Recreating Nanite: Runtime LOD selection
This article is part of the “Recreating Nanite” series, you should read the previous articles to fully understand what is going on here!
Table of contents:
Related commits:
- Runtime selection of LODs v1
- Fix error projection not using camera position properly
- Fixing cluster bound generation
Theory
As explained in the previous articles, I now have a hierarchy of clusters with LODs. But now the culmination of these articles is to actually select the LODs at runtime: we want to render the best mesh possible for a given size on screen.

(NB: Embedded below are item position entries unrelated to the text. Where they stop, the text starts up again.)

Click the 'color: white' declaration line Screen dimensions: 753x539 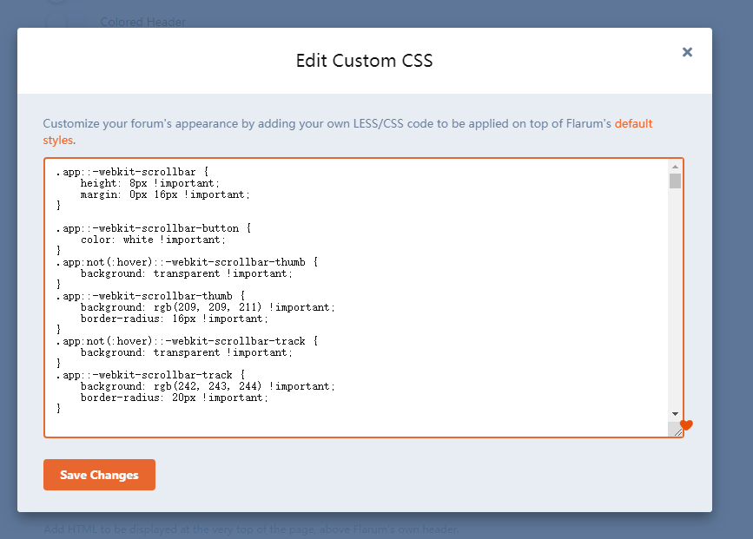pos(153,240)
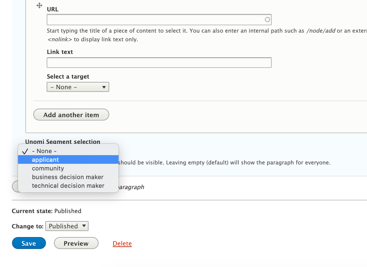
Task: Click the red Delete link
Action: 122,244
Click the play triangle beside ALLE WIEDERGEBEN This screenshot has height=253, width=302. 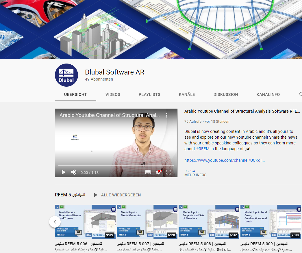coord(95,195)
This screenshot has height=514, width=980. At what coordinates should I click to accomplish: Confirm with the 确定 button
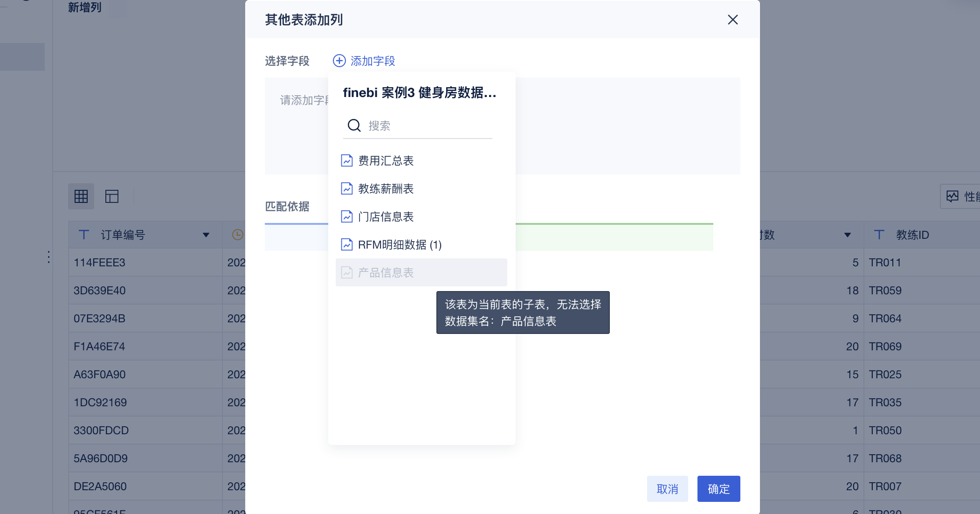718,489
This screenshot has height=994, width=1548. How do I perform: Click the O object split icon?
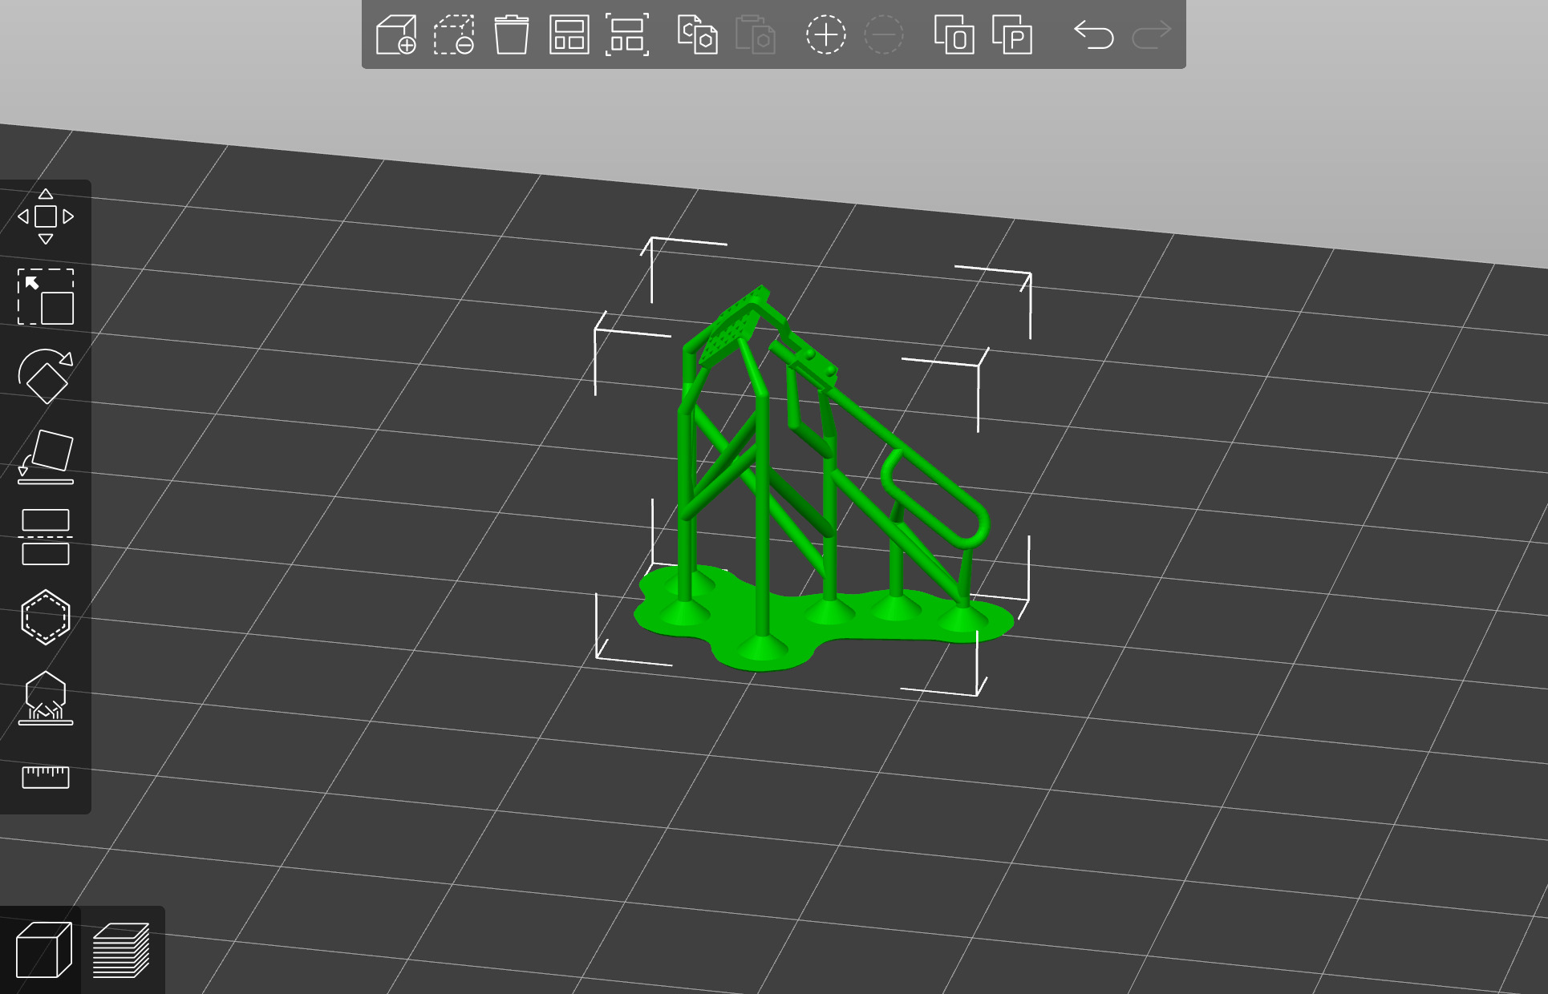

However, contrary to the rest of the Nanite tech, the presentation pdf is a bit vague about the metrics used to switch between LODs. Of course Epic may want to keep some secrets, but anyone who would want to use virtual geometry will need to come up with a metric to select LODs. What I know, is that I want to select LODs if they are detailed enough: I want the lowest detailed mesh that still avoids less than 1 pixel error when compared to the original mesh, for its current screen size. The goal is to have a mesh that is perceptually the same as the original mesh when rendered at a given screen size.
How did I do it then?
When simplifying meshes, meshoptimizer outputs a simplification error. This is a float that represents the error, in terms of mesh extents, of the simplification.
I don’t know the algorithm behind it, so I am not 100% sure I understand the exact meaning of what this represents. I understand this simplification error as how much the shape of the mesh has been modified, as in how much smaller/bigger the mesh got in terms of its size. Of course not all parts of the mesh may shrink/grow that much so the actual bounding sphere may not change, but some parts may have “shrinked” by at most simplification error
percents.
By multiplying the simplification error by the size of the original mesh, you can get an error in world units that is no longer dependent on the mesh bounds.
However, because LOD generation is iterative, this simplification error is on-top of the simplification error due to the previous LOD. This mean that the simplification error cannot be used directly: one needs to accumulate error.
Here’s the outline of the algorithm when simplifying a meshlet group:
- Simplify the meshlet group, you will get the simplification error as a side output.
- Compute the bounds of the simplified group.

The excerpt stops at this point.